*** Records supplied ***
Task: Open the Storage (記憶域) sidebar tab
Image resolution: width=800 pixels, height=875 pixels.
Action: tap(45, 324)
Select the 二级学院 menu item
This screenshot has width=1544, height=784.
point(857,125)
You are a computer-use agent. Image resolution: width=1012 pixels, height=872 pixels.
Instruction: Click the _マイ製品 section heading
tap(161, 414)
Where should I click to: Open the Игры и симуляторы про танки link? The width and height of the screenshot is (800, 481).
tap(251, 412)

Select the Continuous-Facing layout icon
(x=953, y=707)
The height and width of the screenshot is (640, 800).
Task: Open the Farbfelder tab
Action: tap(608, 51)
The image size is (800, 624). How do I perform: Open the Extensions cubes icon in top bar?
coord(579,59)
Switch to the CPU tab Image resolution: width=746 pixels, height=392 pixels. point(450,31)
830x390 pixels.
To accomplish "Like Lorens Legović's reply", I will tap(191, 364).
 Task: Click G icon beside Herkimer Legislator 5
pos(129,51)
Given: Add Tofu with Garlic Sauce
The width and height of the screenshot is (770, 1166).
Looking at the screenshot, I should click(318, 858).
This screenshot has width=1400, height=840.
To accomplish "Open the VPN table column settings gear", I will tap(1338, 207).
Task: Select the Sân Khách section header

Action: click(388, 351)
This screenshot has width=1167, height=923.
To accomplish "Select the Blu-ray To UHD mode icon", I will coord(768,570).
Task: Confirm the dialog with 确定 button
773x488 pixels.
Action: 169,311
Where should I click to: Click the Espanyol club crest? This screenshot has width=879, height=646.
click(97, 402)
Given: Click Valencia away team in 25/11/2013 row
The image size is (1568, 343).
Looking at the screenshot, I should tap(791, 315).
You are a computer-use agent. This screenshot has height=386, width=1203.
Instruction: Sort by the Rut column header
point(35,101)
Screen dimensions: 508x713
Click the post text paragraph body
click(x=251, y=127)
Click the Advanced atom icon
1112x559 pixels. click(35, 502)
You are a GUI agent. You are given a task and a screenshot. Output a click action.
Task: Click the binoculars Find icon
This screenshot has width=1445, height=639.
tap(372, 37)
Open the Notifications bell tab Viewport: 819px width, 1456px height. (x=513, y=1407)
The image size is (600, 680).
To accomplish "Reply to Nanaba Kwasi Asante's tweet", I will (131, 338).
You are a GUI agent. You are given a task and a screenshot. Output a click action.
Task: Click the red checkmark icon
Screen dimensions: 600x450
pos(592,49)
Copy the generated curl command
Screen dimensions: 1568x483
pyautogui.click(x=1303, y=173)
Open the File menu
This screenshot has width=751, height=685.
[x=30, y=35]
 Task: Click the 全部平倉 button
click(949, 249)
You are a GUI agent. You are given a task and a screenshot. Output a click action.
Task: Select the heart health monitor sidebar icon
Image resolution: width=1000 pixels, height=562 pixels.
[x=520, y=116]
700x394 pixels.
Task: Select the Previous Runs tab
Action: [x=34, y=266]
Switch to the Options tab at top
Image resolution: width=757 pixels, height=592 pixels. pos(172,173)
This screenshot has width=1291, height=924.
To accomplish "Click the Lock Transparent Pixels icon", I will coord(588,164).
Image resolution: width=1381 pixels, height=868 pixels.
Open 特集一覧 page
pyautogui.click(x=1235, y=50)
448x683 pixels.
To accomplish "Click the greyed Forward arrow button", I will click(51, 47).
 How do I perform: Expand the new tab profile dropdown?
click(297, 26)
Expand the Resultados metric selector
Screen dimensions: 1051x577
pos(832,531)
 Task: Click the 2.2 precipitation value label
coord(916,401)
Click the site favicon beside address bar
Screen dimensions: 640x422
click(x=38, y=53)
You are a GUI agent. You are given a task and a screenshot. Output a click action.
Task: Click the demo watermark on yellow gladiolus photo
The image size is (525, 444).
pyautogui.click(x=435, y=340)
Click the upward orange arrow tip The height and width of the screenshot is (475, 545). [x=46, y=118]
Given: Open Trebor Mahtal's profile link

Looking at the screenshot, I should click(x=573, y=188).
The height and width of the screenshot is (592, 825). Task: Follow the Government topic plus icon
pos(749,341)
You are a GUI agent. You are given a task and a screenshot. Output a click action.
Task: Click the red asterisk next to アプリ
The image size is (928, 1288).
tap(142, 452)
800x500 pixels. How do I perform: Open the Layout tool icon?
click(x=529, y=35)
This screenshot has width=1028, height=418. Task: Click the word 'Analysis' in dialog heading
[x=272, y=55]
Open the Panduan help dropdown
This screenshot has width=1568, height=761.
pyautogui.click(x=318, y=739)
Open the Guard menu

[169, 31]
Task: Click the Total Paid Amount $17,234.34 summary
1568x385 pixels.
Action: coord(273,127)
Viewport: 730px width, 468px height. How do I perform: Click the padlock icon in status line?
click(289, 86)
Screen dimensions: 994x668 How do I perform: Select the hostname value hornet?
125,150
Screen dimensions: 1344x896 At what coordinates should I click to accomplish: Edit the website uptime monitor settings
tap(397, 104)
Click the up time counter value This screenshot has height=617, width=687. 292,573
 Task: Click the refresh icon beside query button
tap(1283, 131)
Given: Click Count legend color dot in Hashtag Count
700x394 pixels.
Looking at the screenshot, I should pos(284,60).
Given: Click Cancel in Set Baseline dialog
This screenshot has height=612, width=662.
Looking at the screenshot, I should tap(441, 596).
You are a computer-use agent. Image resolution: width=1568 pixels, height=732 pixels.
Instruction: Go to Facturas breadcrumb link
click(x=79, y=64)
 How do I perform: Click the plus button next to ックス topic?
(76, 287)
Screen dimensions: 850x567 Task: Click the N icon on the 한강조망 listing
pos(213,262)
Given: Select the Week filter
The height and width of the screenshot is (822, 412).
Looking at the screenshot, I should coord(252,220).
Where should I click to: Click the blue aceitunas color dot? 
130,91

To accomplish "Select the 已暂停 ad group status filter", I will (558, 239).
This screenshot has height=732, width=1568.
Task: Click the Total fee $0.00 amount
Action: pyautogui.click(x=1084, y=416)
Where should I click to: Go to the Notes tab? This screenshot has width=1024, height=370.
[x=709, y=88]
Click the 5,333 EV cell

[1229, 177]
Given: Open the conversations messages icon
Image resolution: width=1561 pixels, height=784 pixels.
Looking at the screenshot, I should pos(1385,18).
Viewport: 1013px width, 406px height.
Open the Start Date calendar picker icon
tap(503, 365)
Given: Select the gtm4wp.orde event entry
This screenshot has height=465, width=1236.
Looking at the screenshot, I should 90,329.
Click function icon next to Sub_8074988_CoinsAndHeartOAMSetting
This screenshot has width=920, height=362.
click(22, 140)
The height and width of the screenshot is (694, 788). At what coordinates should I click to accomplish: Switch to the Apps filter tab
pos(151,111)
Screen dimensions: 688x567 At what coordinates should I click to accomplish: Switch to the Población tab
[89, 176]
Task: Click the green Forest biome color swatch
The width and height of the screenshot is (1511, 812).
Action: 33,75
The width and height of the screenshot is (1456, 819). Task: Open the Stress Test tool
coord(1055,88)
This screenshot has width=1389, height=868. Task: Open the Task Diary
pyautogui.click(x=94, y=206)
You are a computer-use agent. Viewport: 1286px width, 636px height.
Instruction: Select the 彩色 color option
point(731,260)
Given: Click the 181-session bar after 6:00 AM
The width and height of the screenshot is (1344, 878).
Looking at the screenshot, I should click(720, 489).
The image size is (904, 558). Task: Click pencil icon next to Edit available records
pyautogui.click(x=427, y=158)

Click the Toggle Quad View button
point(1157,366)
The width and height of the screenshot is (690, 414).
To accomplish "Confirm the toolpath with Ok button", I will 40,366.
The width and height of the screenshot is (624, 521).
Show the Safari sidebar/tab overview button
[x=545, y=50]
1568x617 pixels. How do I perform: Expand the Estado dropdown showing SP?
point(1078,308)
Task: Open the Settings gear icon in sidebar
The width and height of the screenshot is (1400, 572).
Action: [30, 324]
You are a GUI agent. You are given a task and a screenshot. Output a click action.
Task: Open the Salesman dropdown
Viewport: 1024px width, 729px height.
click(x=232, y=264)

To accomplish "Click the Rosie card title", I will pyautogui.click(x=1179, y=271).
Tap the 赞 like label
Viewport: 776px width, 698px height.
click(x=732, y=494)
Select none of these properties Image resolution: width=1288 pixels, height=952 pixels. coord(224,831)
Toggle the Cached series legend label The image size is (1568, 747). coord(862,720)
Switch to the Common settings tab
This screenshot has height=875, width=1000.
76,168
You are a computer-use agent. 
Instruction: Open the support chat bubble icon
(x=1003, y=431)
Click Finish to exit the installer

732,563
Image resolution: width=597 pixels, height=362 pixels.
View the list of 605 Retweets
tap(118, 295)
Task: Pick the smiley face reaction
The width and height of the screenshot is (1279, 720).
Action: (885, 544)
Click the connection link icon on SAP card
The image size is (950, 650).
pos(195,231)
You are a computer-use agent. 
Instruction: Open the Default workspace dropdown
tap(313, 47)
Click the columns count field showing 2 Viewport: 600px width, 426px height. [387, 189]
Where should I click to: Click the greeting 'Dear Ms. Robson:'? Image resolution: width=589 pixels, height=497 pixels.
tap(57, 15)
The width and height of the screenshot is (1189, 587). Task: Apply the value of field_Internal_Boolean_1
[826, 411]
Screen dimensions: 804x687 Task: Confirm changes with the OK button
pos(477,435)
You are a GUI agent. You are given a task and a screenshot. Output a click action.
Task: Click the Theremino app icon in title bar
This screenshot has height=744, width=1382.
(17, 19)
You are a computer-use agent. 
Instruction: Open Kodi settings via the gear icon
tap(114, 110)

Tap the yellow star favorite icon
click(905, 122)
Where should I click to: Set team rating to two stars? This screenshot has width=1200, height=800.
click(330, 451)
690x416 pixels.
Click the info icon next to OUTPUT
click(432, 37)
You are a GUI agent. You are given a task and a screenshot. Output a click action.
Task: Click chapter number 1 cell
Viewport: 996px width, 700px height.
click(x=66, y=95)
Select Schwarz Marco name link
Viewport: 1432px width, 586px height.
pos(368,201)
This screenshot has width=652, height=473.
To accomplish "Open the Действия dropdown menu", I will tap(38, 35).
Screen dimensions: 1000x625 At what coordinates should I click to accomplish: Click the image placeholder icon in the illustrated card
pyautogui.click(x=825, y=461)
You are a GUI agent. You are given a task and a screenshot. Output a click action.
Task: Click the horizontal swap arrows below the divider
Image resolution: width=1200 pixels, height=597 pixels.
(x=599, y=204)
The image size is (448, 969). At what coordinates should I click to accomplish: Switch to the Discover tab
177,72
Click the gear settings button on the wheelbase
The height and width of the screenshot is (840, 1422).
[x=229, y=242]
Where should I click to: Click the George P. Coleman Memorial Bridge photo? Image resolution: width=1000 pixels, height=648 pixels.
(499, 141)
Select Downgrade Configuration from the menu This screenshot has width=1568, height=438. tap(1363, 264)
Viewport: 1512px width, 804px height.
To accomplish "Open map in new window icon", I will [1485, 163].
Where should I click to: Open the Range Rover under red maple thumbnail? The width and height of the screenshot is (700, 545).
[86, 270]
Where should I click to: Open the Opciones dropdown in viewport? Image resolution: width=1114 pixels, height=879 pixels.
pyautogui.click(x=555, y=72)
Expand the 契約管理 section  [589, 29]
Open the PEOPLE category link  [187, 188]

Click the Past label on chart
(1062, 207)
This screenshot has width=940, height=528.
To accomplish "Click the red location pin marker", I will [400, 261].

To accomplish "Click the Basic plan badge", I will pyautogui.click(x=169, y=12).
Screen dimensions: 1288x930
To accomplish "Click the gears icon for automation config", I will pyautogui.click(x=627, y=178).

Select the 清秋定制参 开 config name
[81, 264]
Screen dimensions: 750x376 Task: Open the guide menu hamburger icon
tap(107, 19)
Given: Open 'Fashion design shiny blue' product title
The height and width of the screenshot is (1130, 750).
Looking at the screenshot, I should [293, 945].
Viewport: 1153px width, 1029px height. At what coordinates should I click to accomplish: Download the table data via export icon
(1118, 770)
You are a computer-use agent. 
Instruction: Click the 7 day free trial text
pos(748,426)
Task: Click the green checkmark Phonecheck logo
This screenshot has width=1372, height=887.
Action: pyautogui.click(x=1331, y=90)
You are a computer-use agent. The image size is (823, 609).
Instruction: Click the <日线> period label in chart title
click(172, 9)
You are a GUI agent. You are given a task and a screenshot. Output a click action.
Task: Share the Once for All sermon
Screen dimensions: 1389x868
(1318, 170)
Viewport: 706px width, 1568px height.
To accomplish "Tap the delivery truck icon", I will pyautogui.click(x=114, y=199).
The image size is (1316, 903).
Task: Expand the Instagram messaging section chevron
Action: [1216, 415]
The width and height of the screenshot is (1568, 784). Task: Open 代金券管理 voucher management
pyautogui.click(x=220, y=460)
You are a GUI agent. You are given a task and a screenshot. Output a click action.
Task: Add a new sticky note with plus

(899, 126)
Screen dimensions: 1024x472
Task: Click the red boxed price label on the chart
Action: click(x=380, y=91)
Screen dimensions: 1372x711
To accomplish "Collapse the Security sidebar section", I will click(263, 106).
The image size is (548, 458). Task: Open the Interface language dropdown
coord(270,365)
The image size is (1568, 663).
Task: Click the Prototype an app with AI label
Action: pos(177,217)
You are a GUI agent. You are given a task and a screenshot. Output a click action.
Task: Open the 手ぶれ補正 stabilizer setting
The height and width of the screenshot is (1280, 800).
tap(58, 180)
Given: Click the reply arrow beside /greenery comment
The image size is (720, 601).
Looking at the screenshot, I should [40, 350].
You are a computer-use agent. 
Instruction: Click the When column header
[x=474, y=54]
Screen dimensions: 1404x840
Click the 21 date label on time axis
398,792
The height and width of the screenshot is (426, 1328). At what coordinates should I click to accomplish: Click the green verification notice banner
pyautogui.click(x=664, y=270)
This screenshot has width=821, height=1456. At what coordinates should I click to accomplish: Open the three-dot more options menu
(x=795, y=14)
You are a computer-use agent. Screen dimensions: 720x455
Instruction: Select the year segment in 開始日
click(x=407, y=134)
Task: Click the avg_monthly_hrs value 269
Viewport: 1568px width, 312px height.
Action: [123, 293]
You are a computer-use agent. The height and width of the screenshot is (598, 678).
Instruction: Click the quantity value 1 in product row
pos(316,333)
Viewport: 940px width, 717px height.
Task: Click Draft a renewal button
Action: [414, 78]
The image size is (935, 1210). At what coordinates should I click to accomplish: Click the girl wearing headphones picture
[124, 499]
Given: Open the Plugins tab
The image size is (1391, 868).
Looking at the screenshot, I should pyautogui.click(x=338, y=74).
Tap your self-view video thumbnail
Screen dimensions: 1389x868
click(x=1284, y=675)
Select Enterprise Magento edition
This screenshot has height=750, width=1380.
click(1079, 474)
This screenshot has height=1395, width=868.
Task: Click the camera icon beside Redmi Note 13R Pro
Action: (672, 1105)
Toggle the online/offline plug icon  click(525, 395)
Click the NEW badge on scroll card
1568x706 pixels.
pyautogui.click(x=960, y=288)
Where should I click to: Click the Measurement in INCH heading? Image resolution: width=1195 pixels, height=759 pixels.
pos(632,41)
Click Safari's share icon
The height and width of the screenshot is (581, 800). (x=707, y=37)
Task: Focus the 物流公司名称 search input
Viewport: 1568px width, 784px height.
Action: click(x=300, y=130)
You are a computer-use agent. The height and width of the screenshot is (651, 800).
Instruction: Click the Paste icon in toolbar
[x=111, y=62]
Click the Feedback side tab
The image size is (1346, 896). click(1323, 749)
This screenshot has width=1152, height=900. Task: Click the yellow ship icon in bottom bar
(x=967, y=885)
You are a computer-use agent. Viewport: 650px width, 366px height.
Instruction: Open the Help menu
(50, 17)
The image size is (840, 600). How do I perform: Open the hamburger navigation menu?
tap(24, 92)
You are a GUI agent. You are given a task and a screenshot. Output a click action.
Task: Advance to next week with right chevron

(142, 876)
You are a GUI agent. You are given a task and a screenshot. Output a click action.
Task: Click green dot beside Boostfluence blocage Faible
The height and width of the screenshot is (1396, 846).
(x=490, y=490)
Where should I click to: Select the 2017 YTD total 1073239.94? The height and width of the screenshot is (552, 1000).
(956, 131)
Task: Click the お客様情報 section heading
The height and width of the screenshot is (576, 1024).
*** End of Records supplied ***
Problem description:
Starting at the first line of the records above, please copy each line exactly until you reach the line containing "You are a computer-use agent. Image resolution: width=1012". Include that line and stop there.

Exercise result:
Task: Open the Storage (記憶域) sidebar tab
Image resolution: width=800 pixels, height=875 pixels.
Action: tap(45, 324)
Select the 二级学院 menu item
This screenshot has width=1544, height=784.
point(857,125)
You are a computer-use agent. Image resolution: width=1012 pixels, height=872 pixels.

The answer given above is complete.